Render the lines of the records as a JSON list of strings, one string per line and with blank lines omitted. Begin at the line containing "The height and" and end after the line containing "(1242, 323)", including both of those lines.

## [RAW DATA]
* * * * * * *

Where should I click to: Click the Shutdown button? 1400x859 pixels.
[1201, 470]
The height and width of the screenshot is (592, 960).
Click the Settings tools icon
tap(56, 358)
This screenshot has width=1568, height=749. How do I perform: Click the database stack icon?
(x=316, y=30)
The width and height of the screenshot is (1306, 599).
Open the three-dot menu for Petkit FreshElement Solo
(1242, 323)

* * * * * * *

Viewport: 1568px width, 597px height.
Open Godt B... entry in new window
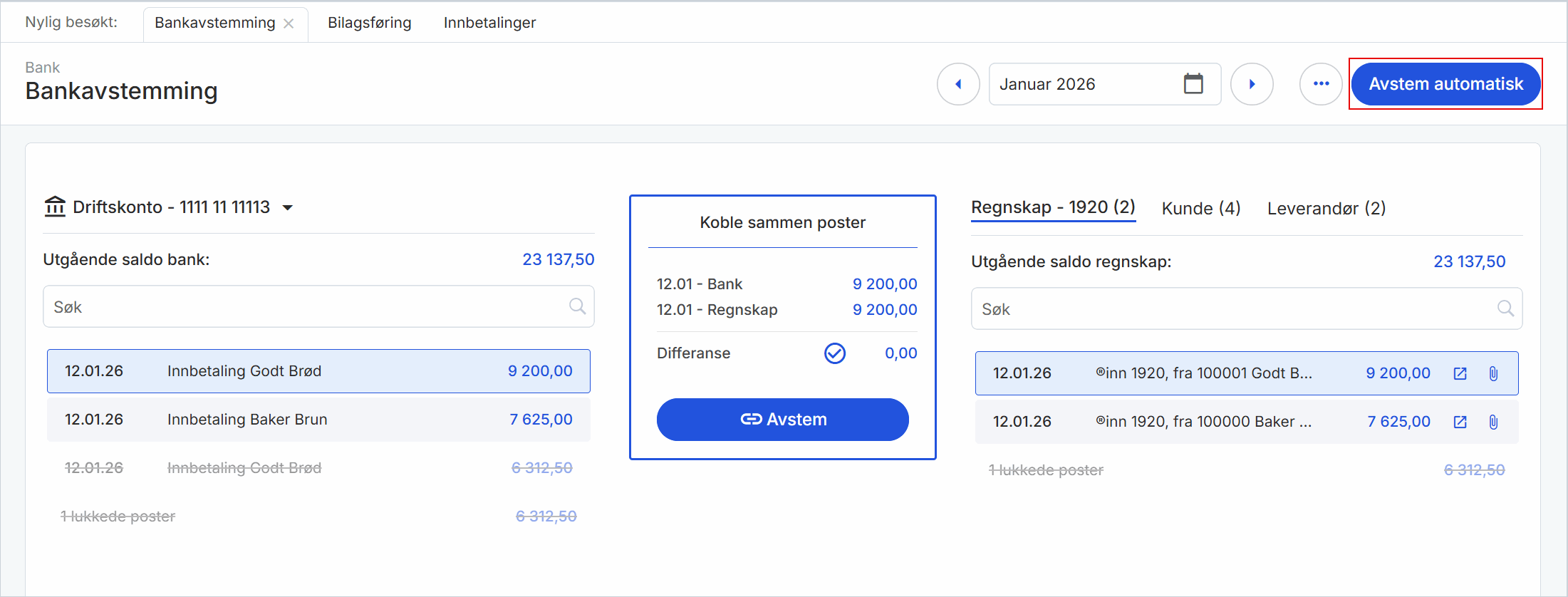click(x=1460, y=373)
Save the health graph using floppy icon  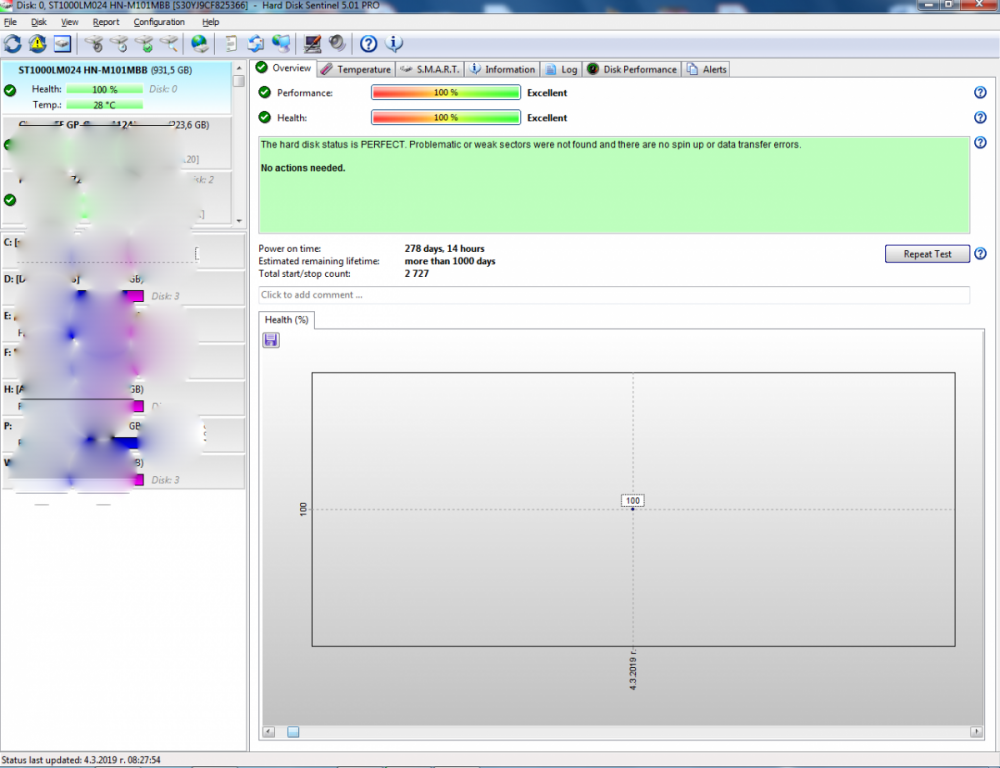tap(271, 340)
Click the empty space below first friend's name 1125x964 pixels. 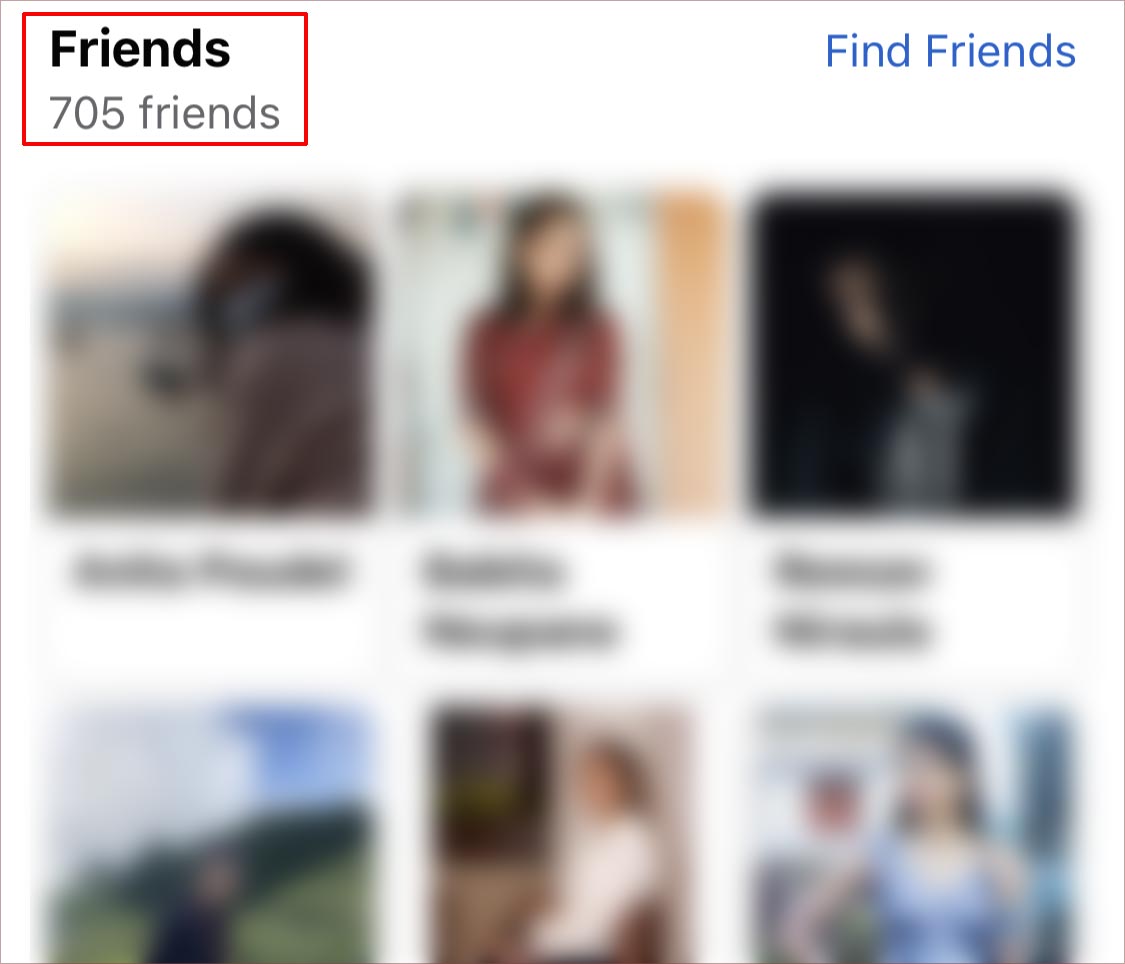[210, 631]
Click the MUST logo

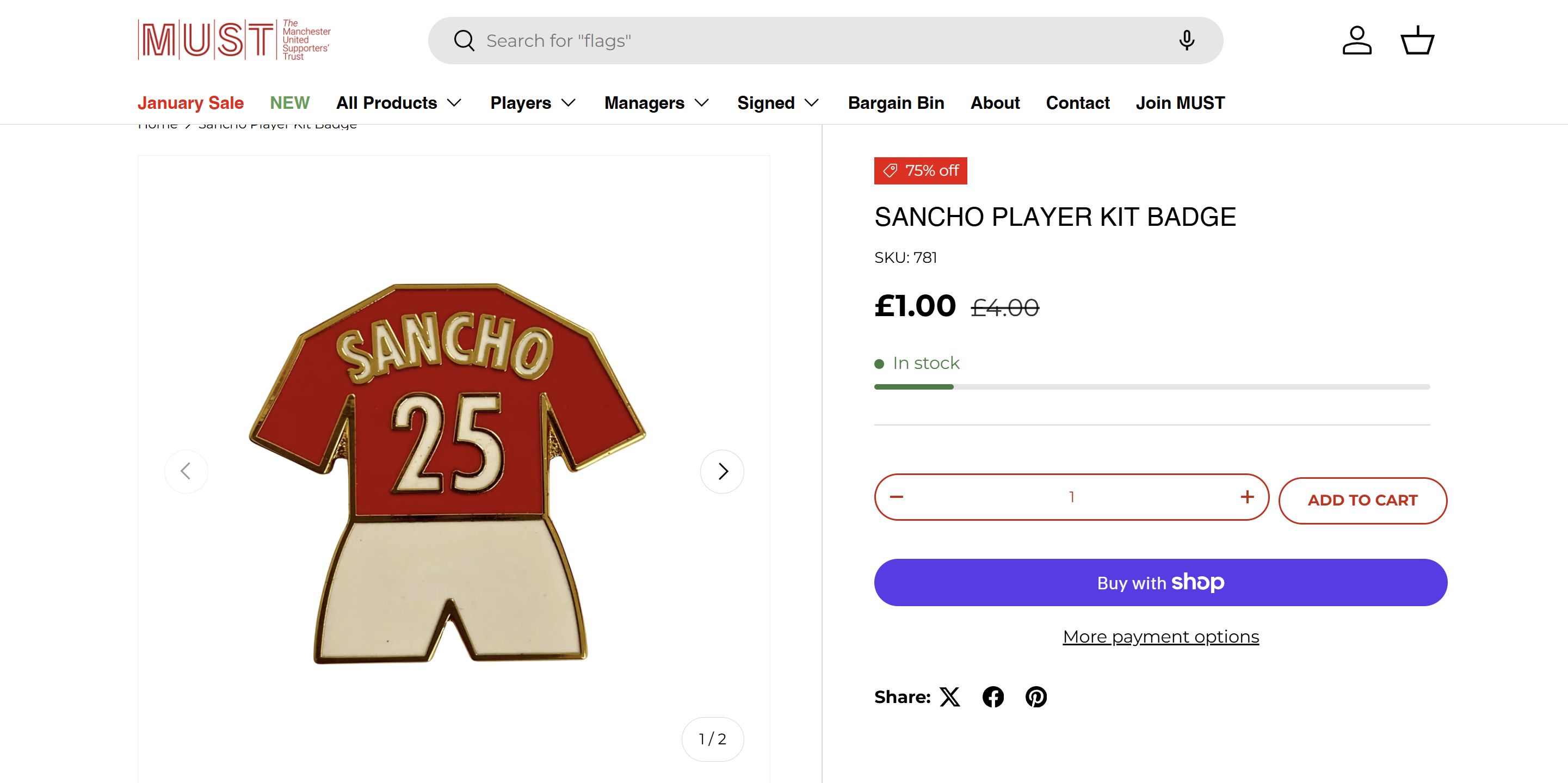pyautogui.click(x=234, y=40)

* * * * * * *

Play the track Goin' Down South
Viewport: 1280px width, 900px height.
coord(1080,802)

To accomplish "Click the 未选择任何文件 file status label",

* * * * * * *

## [WRITTEN ANSWER]
[
  "The height and width of the screenshot is (592, 960).",
  "Click the Settings tools icon",
  "tap(56, 358)",
  "This screenshot has width=1568, height=749. How do I perform: Click the database stack icon?",
  "(x=316, y=30)",
  "The width and height of the screenshot is (1306, 599).",
  "Open the three-dot menu for Petkit FreshElement Solo",
  "(1242, 323)"
]